Tell the Army Corps - The Delaware River Deepening Threatens Animals - A Full Review is Needed Now
The Army Corps is soliciting comment on the Delaware River Deepening project. Their public notice, issued June 6, allows only 15 days for comment. So we all need to act fast. The Deepening threatens pollution, habitat destruction, drinking water, a wide array of fish, communities with growing piles of toxic dredge spoils, and putting a number of key species over the edge into extinction including sturgeon and shorebirds. And there is no economic justification — even the Government Accountability Office has challenged and questioned, three times, the value of this project.
Please comment today.
More background on the issue
For years, agencies and environmental experts relying on sound scientific principles have documented the depth and breadth of the threats that deepening the River poses. The Corps’ data and its findings are often at odds with that of other scientists. Those questioning the project include: the U.S. Fish and Wildlife Service, the National Marine Fisheries Service, the Delaware River Basin Commission, the Delaware Department of Natural Resources and Environmental Control, the New Jersey Department of Environmental Protection, the University of Delaware’s Sea Grant Program, and more.
A variety of state and federal agencies representing the communities and environments of the Delaware River are on record questioning and challenging this project. New Jersey and Delaware permits, approvals and support have not issued to the deepening project for good reasons, after careful and informed consideration, analysis, and review.
Environmentally, deepening the channel changes the movement and balance of fresh and salt water in a way that will move the salt line up river, threatening drinking water supplies and economically important oyster populations. A multitude of species rely on the Delaware River for spawning; a changing salt line could diminish available freshwater spawning grounds that put at risk species like the Atlantic and shortnose sturgeon already in jeopardy of extinction. A changing salt line also risks the transformation of freshwater marshes, damaging the food and habitat they provide to a variety of fish and wildlife species important both ecologically and economically to the region.
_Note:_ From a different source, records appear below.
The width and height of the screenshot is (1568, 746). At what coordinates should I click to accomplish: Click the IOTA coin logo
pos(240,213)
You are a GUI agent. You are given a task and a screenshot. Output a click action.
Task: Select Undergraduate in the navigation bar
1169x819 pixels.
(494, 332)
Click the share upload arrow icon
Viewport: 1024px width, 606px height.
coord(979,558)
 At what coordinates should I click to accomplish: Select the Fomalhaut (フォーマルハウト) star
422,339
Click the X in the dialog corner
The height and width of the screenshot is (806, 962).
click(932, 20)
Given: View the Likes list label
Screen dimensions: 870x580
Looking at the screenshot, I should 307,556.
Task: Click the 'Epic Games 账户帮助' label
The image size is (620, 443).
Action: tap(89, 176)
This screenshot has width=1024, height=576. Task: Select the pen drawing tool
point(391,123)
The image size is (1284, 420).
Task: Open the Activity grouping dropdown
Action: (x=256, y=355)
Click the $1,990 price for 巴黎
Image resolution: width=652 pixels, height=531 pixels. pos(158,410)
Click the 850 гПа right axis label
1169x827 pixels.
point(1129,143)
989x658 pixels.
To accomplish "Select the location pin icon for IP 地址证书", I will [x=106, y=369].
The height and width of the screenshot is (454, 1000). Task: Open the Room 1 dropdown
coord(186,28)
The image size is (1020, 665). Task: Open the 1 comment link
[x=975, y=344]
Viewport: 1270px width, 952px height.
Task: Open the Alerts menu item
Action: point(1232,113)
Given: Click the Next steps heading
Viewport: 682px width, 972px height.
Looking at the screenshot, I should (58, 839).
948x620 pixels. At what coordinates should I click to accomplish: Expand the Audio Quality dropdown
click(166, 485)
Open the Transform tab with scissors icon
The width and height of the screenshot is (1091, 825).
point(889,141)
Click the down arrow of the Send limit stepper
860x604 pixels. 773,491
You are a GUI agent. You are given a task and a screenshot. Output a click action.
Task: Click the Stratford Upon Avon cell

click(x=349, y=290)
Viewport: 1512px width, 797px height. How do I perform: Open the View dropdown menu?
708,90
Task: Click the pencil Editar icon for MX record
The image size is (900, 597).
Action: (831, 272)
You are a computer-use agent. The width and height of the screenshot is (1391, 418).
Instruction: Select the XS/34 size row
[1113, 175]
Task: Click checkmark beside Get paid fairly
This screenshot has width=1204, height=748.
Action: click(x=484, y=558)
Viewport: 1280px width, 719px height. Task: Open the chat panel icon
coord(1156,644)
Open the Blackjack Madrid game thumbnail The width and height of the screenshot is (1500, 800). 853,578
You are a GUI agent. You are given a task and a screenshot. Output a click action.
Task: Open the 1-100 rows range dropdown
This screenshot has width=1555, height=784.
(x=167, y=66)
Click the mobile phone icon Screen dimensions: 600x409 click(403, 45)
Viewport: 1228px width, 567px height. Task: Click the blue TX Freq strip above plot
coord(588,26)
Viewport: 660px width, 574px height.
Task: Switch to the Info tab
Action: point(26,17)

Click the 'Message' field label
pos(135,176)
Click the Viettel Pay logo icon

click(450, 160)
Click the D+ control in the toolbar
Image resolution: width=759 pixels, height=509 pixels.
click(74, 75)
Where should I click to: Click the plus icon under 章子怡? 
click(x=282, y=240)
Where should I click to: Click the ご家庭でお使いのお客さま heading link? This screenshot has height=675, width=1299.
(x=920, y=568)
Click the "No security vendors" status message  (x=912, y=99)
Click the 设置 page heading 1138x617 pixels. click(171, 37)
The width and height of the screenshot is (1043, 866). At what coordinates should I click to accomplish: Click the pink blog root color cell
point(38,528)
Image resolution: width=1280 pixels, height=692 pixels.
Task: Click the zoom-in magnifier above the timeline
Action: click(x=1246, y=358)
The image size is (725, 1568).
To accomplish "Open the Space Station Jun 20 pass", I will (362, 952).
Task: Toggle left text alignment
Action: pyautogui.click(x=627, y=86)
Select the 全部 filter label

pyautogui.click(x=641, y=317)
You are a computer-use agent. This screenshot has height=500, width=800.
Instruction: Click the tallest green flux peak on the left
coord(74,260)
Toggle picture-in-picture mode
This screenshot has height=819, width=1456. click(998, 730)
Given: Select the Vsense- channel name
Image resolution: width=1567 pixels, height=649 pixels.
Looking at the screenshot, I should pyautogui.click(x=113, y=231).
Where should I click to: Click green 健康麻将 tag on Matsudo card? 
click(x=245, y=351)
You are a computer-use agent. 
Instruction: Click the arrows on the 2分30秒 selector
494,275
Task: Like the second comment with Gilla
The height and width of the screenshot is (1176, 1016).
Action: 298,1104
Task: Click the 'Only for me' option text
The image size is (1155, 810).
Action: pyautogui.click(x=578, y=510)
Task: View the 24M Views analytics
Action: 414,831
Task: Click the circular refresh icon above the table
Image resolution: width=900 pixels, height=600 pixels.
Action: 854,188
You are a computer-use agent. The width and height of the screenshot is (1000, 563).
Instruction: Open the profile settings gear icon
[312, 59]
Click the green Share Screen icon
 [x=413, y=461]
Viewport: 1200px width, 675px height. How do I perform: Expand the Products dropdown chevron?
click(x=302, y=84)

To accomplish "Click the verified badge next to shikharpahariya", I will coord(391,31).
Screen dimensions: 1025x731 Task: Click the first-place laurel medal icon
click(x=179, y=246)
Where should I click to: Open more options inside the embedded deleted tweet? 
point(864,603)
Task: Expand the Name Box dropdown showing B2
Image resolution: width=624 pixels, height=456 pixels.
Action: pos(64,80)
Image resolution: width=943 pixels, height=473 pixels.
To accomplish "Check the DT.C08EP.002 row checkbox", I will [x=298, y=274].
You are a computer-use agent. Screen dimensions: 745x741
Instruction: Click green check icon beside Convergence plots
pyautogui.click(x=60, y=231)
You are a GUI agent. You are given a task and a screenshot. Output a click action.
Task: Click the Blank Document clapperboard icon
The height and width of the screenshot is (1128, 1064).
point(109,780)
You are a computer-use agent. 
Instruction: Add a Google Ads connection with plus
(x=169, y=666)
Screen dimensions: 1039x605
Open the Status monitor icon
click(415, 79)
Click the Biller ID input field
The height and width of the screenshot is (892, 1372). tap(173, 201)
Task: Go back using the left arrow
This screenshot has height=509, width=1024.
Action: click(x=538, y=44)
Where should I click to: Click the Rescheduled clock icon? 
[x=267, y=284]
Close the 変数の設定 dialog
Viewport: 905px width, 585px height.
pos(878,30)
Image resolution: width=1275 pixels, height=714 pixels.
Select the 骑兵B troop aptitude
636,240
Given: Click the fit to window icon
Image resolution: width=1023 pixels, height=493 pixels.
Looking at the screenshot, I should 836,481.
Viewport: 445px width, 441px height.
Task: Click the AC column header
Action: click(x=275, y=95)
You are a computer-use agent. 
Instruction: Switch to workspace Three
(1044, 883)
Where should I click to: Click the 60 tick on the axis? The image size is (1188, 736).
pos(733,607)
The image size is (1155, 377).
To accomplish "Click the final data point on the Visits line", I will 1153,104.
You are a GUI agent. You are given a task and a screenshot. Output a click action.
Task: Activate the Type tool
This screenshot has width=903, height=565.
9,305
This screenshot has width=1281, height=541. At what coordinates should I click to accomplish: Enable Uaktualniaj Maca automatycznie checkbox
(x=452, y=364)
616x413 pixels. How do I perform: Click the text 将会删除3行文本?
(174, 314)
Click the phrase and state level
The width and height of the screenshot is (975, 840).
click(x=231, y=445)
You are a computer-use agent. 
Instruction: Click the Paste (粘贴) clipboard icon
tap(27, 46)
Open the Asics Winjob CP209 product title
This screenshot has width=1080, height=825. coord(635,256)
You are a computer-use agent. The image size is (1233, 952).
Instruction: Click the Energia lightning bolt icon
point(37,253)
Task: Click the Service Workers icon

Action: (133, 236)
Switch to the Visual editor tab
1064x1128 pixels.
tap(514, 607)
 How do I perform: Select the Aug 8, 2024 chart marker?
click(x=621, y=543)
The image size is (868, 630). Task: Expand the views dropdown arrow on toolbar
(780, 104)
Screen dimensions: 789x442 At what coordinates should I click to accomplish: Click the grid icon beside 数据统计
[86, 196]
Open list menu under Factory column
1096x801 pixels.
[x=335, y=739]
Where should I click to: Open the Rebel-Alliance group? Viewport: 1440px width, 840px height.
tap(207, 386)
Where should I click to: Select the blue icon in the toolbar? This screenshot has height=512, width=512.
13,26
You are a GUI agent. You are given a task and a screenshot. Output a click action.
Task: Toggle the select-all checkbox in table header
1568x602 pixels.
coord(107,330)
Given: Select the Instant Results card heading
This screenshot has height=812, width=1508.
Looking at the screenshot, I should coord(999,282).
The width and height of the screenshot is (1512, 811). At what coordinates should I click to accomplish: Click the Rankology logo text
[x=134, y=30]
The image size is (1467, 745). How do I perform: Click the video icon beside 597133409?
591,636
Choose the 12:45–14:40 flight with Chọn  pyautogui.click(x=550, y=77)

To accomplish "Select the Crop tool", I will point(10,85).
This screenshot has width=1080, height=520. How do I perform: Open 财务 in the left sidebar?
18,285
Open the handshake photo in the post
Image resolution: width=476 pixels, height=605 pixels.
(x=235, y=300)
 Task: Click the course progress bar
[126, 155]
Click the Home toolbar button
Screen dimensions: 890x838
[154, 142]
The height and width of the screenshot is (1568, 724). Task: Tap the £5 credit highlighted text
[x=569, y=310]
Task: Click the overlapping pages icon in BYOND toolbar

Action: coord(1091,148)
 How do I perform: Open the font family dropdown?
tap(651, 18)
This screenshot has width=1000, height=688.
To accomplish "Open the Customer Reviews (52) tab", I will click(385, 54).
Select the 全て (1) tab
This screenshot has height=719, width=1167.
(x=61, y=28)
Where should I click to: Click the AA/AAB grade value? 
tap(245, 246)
According to experts, the deepening project and associated spoil disposal will introduce heavy metals, pesticides, and other toxins into the River, reintroducing them into the environment and food chain, and putting at risk drinking water aquifers important to communities in New Jersey and Delaware.
A moving salt line is also a major threat to the oyster populations of the Delaware Estuary. The shifting salt line threatens significant changes, including the reintroduction of parasites and disease to the River’s oysters that in the past decimated these populations. Oysters are vital to the ecology of the Delaware. Oysters act as a vital food source for many of the River’s creatures and are important filters for pollution found in Estuary waters.
The Delaware Bay is home to the largest spawning population of horseshoe crabs in the world. Every season, migratory shorebirds descend on Delaware Bay to feast on the eggs of the horseshoe crabs. The deepening project directly threatens the horseshoe crabs and their ability to successfully spawn in key areas in Delaware and, as a result, poses unacceptable threats to migratory birds already in decline because of a lack of needed horseshoe crab eggs.
Deepening would change water patterns in such a way that it will exacerbate erosion of wetlands. Wetlands are important ecologically, aesthetically and provide important protection during catastrophic storm events.
And economically the project also cannot be justified. The Government Accountability Office has three times challenged the claims of economic benefit from deepening – with the most recent report issuing in April 2010.
The Army Corps is soliciting comment on the Delaware Deepening project. Their public notice, issued June 6, allows only 15 days for comment. So we all need to act fast. And while the Corps attempts to limit the call for comment to a very few issues, this is the only opportunity the public, agencies and experts have been given to address the Army Corps’ claims that the deepening does not need to be reevaluated in a full Environmental Impact Statement (EIS) taking into consideration all of the new science, facts, river changes and project changes that have come to light since the last EIS was issued 14 years ago in 1997.
So please, take the time to make your voice heard, to demand more time for our agencies, experts and involved organizations to comment, and to demand a full, complete, up to date, and scientifically accurate Environmental Impact Statement is finally issued for this project.